Is Regency Park likely to go en bloc?
The en-bloc score of 56/100 reflects practical challenges: 292 owners must reach 80% consensus on a massive 47,081 sqm freehold site, and the land value required to make a collective sale attractive to a developer at this scale and location would be enormous. While theoretically possible, a successful en bloc at Regency Park would be one of the largest residential collective sales in Singapore history. Most analysts consider it unlikely in the medium term.
How does the site compare to modern condominiums?

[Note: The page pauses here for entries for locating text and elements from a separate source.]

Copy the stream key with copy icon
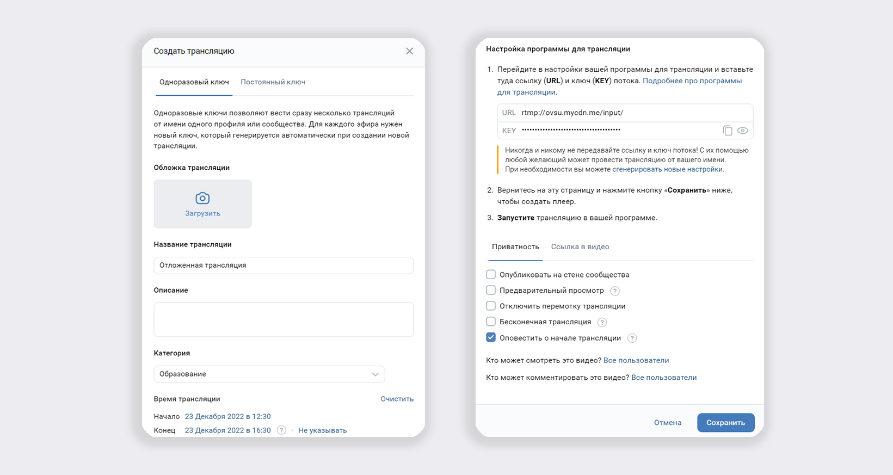Image resolution: width=893 pixels, height=475 pixels. 727,131
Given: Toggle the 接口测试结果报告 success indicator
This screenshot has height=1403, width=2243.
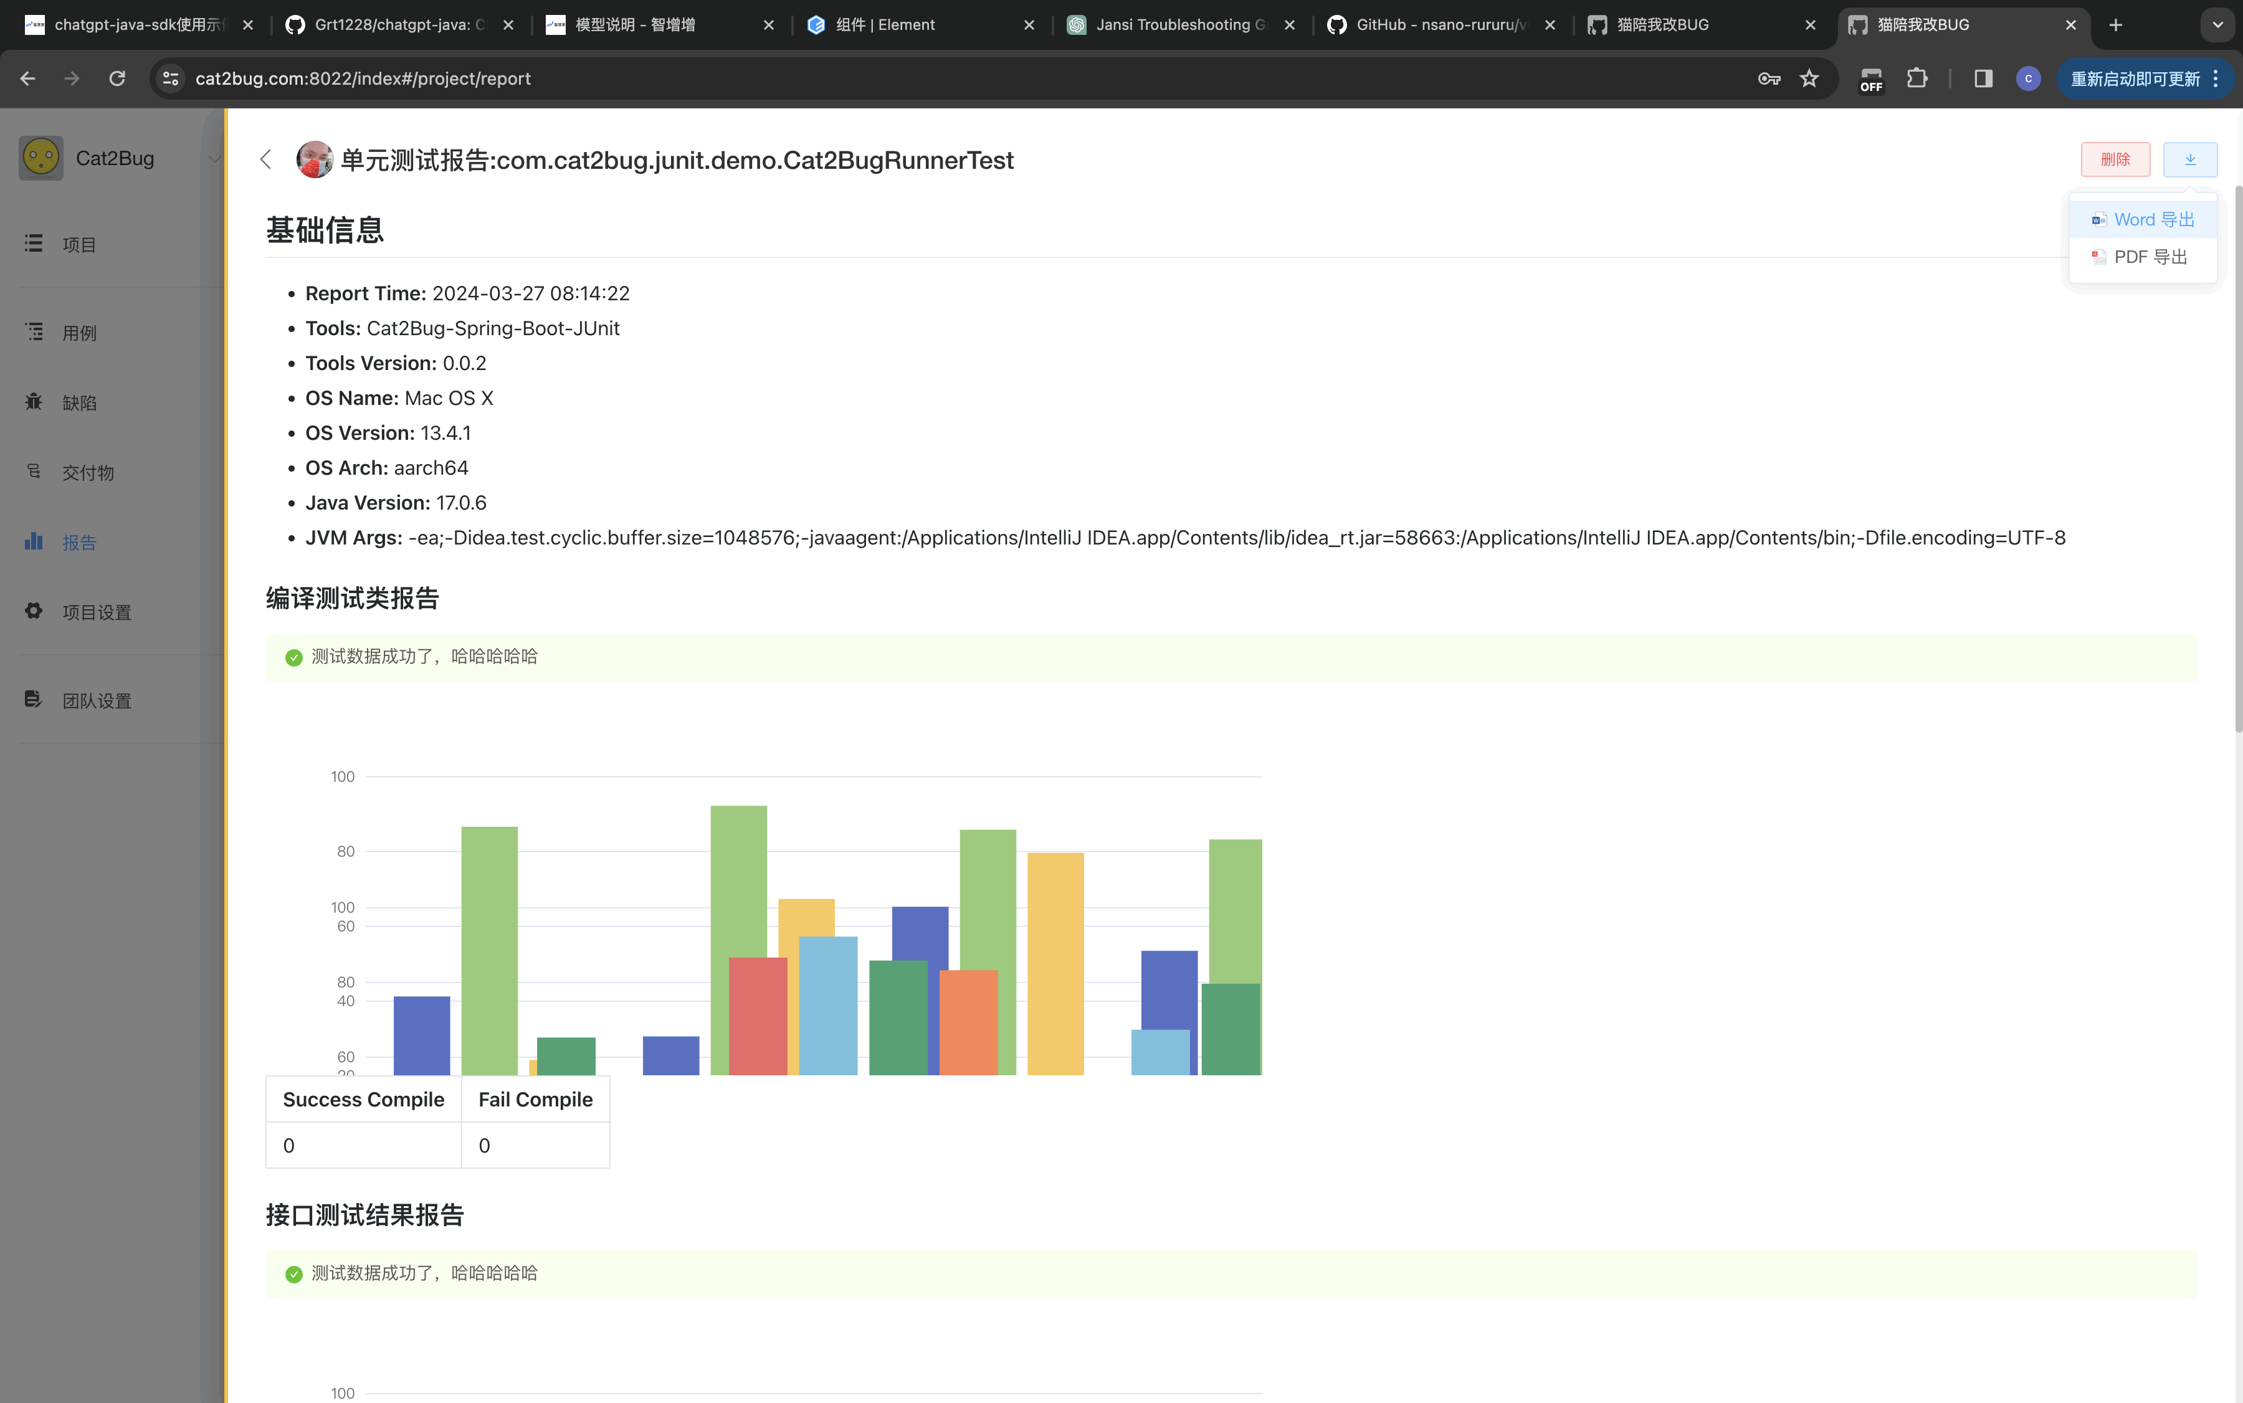Looking at the screenshot, I should click(x=291, y=1273).
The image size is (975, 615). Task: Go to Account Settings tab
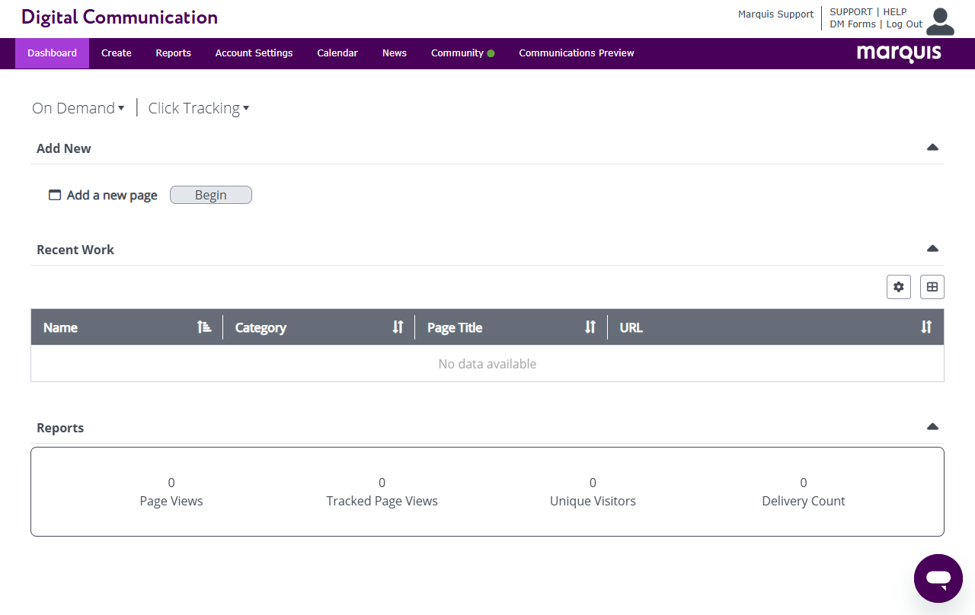[x=254, y=53]
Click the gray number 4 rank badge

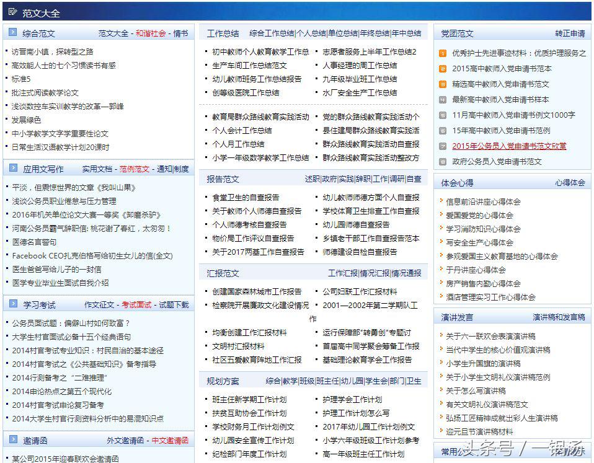coord(442,100)
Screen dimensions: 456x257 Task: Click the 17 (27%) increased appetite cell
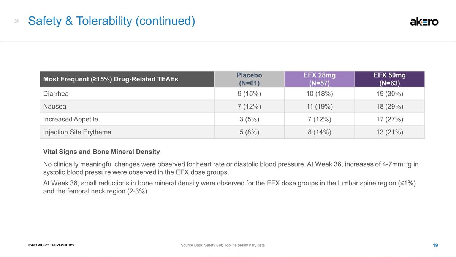pos(390,119)
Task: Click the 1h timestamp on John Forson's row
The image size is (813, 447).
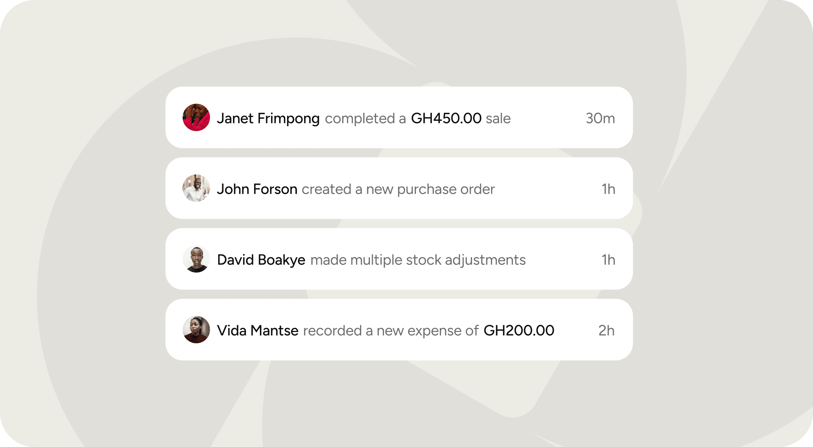Action: tap(608, 189)
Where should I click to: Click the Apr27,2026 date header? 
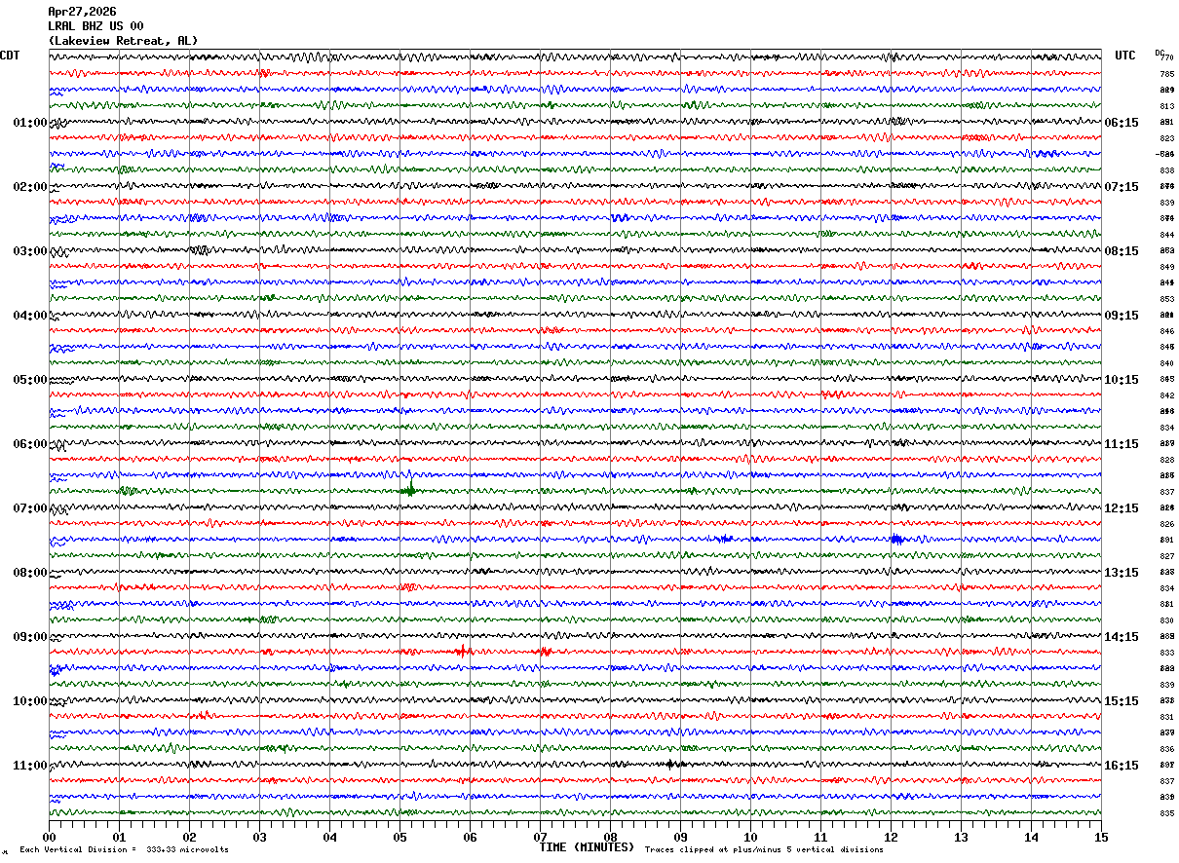coord(82,12)
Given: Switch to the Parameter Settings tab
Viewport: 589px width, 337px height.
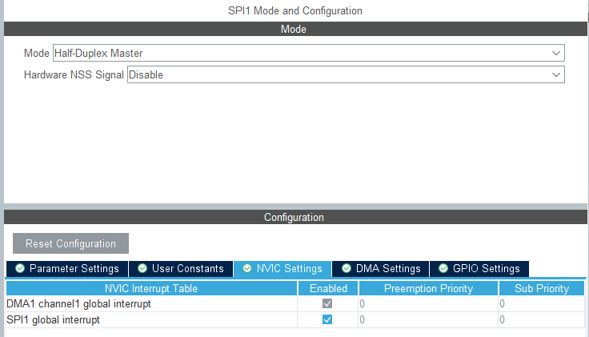Looking at the screenshot, I should [x=74, y=269].
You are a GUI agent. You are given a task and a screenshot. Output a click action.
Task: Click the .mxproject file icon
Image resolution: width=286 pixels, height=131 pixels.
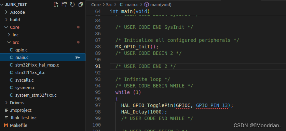pos(6,110)
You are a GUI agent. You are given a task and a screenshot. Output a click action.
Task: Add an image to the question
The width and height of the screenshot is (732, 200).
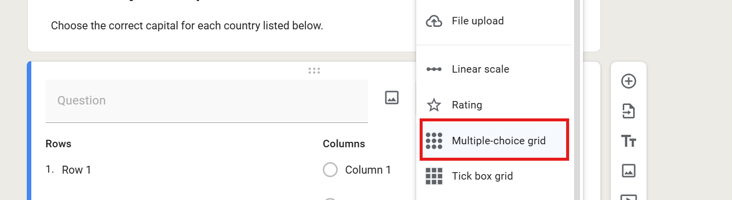coord(392,98)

Regency Park occupies 47,081 sqm (roughly 12 acres) with 7.5 acres devoted to landscaping. For context, a typical new launch in District 10 might sit on 1–3 acres. The grounds feel more like a private botanical garden than a condo compound. This scale of green space with only 292 units creates a density ratio that is impossible to replicate under modern planning guidelines.
Is the freehold tenure worth a premium versus a same-district 99-year leasehold?

For a 20+ year hold, yes — meaningfully. A 99-year leasehold at 30-40 years remaining trades at roughly 75-85% of an equivalent freehold (Bala's curve, accepted industry rule of thumb). The freehold premium compounds with each year held because the leasehold continues to decay while the freehold does not. Our freehold vs 99-year leasehold analysis walks through the math case-by-case, and the lease-decay calculator lets you stress-test specific scenarios.